Which Medical Schools Produce the Most Underserved-State Doctors?
Geographic maldistribution of clinicians is one of the most persistent problems in American healthcare. Wyoming has 3,580 total clinicians serving the entire state. Alaska has 4,590. Against that backdrop, the question of which medical schools are actually moving graduates into these gaps has real stakes. The answer, at least by share of graduates placed, is a small liberal arts-affiliated school in Burlington, Vermont.
Vermont Leads on Share; Washington Leads on Volume
23.12% of University of Vermont College of Medicine graduates practice in low-clinician states, the highest rate in the analysis. That translates to 558 clinicians out of 2,413 total graduates placed in states like Wyoming, Alaska, Montana, and Vermont itself.
The University of Washington School of Medicine tells a different story. It placed 731 graduates in underserved states, the highest absolute count of any school, but that figure represents only 15.02% of its 4,868 total graduates. Washington's sheer size makes it the largest single pipeline by volume, even if Vermont's graduates are proportionally more likely to end up in underserved geographies.
The gap between these two schools matters for how we evaluate medical school performance. A large urban research university can produce hundreds of rural physicians and still send the vast majority of its graduates to well-served metropolitan markets. A smaller regional school with deep ties to a low-density state may do more per graduate to address the shortage, even if its absolute numbers are modest.
Osteopathic Schools Dominate Primary Care Production
Every school in the top 20 for primary care placement rate is a DO-granting institution. University of Pikeville, Kentucky College of Osteopathic Medicine leads with 51.6% of its 808 graduates in family practice or internal medicine, 417 clinicians total. West Virginia School of Osteopathic Medicine placed 1,054 of its 2,435 graduates in primary care, a rate of 43.3%. Philadelphia College of Osteopathic Medicine produced the highest raw count: 2,733 primary care clinicians out of 7,061 graduates, at 38.7%.
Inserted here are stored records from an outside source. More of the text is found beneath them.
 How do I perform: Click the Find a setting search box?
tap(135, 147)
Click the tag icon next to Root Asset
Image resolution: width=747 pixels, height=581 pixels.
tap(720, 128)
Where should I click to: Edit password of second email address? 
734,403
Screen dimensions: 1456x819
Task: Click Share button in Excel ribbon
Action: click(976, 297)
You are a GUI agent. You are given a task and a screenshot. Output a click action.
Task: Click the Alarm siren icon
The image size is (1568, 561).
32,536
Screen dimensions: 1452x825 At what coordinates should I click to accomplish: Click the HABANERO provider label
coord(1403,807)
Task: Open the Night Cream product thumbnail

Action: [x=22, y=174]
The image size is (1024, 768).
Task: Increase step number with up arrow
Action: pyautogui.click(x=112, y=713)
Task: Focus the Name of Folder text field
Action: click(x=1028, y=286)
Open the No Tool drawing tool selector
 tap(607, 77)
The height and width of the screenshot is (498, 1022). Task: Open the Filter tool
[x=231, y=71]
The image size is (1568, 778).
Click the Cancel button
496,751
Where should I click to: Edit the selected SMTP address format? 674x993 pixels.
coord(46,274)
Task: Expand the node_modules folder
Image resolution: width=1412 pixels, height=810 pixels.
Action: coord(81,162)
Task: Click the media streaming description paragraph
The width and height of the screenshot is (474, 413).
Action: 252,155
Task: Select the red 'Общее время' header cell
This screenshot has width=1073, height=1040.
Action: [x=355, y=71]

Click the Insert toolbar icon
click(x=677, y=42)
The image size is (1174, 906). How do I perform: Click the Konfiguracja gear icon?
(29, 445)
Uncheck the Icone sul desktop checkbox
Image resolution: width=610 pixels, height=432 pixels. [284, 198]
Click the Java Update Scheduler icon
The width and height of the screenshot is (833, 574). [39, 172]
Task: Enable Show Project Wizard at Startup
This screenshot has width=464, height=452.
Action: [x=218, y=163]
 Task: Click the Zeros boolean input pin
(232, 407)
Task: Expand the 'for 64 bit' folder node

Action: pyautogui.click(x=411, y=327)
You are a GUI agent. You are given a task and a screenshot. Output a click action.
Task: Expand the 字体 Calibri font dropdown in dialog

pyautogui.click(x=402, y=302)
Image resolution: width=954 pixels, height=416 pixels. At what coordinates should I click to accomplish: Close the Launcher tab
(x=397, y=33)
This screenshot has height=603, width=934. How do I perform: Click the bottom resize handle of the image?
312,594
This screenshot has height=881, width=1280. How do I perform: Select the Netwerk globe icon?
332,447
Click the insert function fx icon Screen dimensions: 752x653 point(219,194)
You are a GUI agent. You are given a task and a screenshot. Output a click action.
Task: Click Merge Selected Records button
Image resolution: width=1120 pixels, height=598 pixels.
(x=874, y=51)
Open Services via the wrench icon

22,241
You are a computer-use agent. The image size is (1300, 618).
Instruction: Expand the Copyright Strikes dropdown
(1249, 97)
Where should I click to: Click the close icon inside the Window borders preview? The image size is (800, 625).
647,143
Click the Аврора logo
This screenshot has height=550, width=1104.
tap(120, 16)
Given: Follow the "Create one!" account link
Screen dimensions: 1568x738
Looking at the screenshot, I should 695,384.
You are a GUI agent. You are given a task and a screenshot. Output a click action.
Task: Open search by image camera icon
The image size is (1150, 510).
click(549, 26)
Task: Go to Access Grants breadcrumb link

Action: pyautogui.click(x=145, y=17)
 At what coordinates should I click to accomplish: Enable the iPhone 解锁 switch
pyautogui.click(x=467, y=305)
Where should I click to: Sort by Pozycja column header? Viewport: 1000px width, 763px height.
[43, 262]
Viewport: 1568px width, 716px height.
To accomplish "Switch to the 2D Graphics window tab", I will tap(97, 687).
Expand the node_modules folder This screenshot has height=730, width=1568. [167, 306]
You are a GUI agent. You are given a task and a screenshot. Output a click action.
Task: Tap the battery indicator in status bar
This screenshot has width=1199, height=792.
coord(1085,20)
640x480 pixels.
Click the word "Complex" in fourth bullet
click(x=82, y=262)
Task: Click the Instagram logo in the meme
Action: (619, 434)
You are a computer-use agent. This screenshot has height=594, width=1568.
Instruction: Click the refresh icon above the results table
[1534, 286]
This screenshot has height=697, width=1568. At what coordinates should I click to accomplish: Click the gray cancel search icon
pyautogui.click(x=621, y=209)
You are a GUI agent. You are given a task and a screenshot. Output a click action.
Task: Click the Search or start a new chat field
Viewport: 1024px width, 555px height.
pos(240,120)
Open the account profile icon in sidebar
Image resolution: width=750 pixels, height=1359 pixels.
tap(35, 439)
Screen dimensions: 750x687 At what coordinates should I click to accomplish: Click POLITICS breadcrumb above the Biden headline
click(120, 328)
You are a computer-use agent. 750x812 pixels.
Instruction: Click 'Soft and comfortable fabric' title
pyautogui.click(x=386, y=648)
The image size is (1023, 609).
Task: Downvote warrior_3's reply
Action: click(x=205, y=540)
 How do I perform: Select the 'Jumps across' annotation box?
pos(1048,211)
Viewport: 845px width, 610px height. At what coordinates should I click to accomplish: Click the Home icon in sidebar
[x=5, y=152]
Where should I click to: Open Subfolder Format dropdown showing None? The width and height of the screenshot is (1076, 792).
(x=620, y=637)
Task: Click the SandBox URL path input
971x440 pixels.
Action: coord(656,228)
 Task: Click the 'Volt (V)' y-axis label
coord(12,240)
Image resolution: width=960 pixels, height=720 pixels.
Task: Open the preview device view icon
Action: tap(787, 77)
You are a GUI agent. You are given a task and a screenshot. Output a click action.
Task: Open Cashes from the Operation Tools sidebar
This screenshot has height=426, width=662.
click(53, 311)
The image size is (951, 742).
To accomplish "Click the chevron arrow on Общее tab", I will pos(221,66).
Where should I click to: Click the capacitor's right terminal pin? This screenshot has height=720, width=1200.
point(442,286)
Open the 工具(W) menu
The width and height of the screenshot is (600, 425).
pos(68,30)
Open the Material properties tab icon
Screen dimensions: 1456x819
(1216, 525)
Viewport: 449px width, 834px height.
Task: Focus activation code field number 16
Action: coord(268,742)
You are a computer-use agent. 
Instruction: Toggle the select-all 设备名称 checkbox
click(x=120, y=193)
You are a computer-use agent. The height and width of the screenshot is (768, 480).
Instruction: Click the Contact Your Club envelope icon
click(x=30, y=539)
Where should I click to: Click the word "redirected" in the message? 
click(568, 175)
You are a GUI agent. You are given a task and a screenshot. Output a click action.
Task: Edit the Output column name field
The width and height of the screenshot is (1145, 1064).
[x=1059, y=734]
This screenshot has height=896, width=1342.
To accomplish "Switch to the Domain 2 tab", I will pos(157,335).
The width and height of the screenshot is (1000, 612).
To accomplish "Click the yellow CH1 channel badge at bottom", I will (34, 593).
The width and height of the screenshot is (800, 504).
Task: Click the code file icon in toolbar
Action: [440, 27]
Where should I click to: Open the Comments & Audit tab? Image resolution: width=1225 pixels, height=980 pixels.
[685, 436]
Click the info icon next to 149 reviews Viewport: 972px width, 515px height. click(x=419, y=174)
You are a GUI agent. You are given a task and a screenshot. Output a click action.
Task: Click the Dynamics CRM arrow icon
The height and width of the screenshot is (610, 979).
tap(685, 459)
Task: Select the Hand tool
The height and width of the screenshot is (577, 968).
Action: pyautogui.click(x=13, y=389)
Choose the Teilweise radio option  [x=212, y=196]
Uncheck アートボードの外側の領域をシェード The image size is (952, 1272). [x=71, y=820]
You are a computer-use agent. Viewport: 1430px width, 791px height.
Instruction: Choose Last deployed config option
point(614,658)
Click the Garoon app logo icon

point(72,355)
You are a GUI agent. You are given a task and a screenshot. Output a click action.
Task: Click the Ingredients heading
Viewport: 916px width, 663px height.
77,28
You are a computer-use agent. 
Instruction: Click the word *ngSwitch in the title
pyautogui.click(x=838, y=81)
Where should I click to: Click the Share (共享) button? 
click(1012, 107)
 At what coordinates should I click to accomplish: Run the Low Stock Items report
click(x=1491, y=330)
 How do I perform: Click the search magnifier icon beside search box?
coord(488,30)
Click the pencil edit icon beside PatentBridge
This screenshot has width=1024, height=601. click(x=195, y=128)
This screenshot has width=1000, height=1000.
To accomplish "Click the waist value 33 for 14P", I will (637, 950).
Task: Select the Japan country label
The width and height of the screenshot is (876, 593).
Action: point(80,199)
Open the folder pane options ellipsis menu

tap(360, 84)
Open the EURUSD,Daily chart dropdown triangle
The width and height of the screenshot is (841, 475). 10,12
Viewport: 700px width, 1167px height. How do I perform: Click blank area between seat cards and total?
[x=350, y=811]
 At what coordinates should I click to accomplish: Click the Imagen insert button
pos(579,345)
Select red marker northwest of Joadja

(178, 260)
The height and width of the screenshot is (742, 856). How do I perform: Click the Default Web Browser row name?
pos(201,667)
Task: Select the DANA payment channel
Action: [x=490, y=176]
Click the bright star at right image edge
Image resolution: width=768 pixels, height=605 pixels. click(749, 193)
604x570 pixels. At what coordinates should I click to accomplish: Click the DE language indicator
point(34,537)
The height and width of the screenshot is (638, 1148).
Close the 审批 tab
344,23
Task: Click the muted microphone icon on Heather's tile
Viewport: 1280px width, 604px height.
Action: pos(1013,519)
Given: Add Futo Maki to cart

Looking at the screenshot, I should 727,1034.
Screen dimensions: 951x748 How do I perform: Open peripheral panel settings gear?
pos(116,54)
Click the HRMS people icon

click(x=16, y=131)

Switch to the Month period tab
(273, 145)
Primary care is the entry point for most patients in rural and underserved areas. A state like Wyoming, with its 3,580 total clinicians, depends disproportionately on family practice physicians who can handle a broad scope of cases without specialist backup nearby. Schools producing primary care graduates at rates above 40% are filling a different function in the healthcare system than those producing specialists destined for academic medical centers.
The concentration of DOs in underserved states adds another layer. Idaho has the highest DO share among low-clinician states at 22.5% (781 DOs out of 9,668 total clinicians). Alaska sits at 15.9% DO, Wyoming at 14.3%. Vermont, despite leading on medical school placement rates, has a DO share of only 7.8% among its clinician workforce.
The Gap Between Mission and Metrics
Medical schools routinely describe commitments to rural medicine and underserved communities in their mission statements. The placement data allows those claims to be tested directly. By that measure, most schools fall short. Even the top performer, University of Vermont, places fewer than one in four graduates in low-clinician states. The next school on the list, University of Washington, is at 15%. Most schools in the analysis are well below 10%.
The primary care data points toward a structural explanation. Osteopathic schools, many of them regional institutions without the prestige or research funding of major allopathic programs, are producing primary care physicians at rates that dwarf their MD-granting counterparts. Rocky Vista University College of Osteopathic Medicine, near the bottom of the primary care top-20 list, still places 35.1% of graduates in family practice or internal medicine.
Given that Idaho's DO concentration (22.5%) is the highest among low-clinician states, and that osteopathic schools dominate primary care production, the question the data raises but can't fully answer is this: does the type of training or the location of the school more strongly predict whether a graduate ends up practicing in a state like Wyoming or Alaska? The answer would reshape how accreditors, state legislatures, and federal loan forgiveness programs allocate resources to medical education.